Ambas posibilidades nunca se dan plenamente. En primer lugar, porque las cosas cambian de todas maneras, ya que los sistemas se adaptan dado que están permanentemente bajo el efecto de causas externas: pequeñas variaciones pueden generar cambios mayores en el funcionamiento del sistema.

En segundo lugar, porque las situaciones no cambian “tanto como queremos”, dado que los sistemas para adaptarse deben conservar sus características esenciales, sus recursos para poder adaptarse: esa es la razón de porqué no es posible una sociedad estrictamente democrática, donde todos tengamos la misma cuota de poder, de dinero o de prestigio.

En ese sentido, la frase de Barros Luco es relativamente correcta, pero hay un resquicio, en este caso de la condición humana.

Las personas podemos comprender el funcionamiento de los sistemas sociales, introducir pequeñas variaciones al interior de ellos,  evaluarlas y mantenerlas o bien ensayar otras. Es decir, es posible hacer algo, en vez de permanecer impávidos.

La parálisis política es comprensible en la derecha, pues juega a favor de los privilegios existentes.

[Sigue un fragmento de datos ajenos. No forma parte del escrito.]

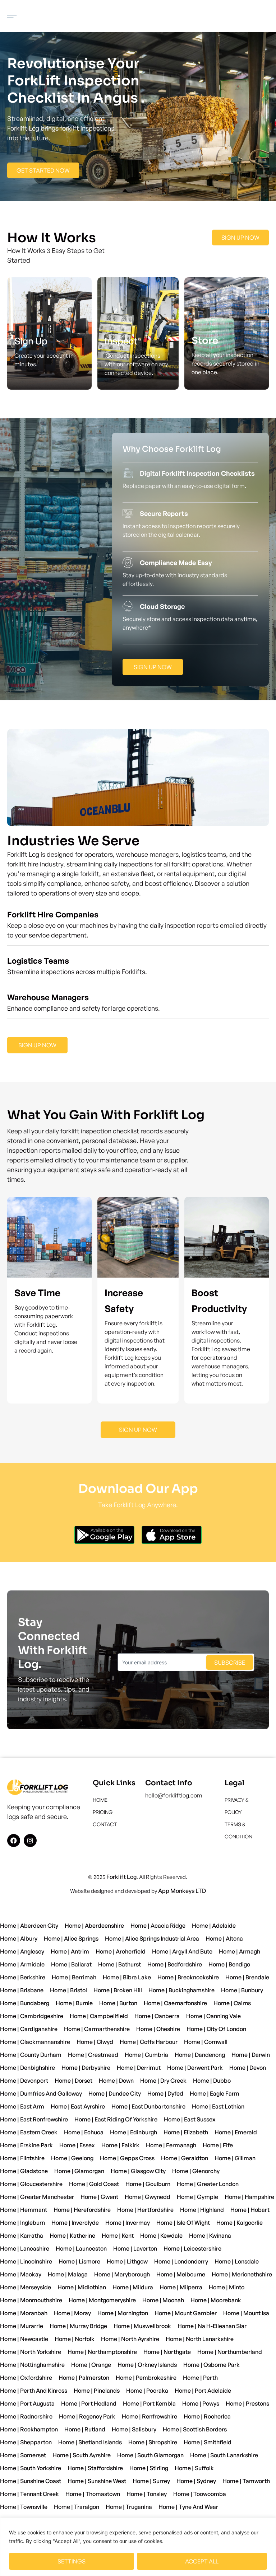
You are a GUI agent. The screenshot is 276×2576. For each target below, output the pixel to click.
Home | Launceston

Una forma de jugar ese juego es apostando a las cortinas de humo, los proyectos irrelevantes, las ideas sin impacto, condimentadas con mucha propaganda que hace perder el tiempo a las personas pensantes en las redes sociales.

Sin embargo, esta no solo es una política cínica sino también peligrosa, pues dado que el sistema social es un producto relativamente artificial (es decir, construido históricamente por la especie) no responde a las adaptaciones automáticas preestablecidas en la naturaleza sino deliberadas, que si no se administran de modo inteligente pueden llevar al límite la posibilidad de la supervivencia humana, como lo anticipan los estudiosos del cambio climático y el calentamiento global.

También es cínica debido a que es indiferente a las consecuencias de sus actos. Parafraseando a Keynes “en el largo plazo, todos estaremos muertos”, da igual.

La frase de Barros Luco puede ser reemplazada por algo más que otra frase ingeniosa: la fuerza de todas las doctrinas reformistas a lo largo de la historia.

Incluso el ensayo prudente de un cambio acotado tiene algo de arrojo, aún cuando pueda terminar en un error. Lo importante es que el error tenga un efecto calculado no perjudicial.

Desafortunadamente, parece ser que los poderosos han convencido a los débiles que la sociedad está en peligro de “transformaciones” (todas potencialmente desastrosas), por ello, deben apostar a la estabilidad social y política.

Si evaluamos los actos morales en función de sus consecuencias, la frase de Barros Luco conlleva cinismo y, además, es políticamente inoperante.

Dado que han pasado 100 años, hoy tenemos evidencia que ningún problema se resuelve solo y que muchos problemas de antaño, ya tienen solución.

¿Qué pasa con los gobernantes, gerentes y todo tipo de individuos con poder, que permanentemente se eximen de su responsabilidad usando la famosa frase de Barros Luco?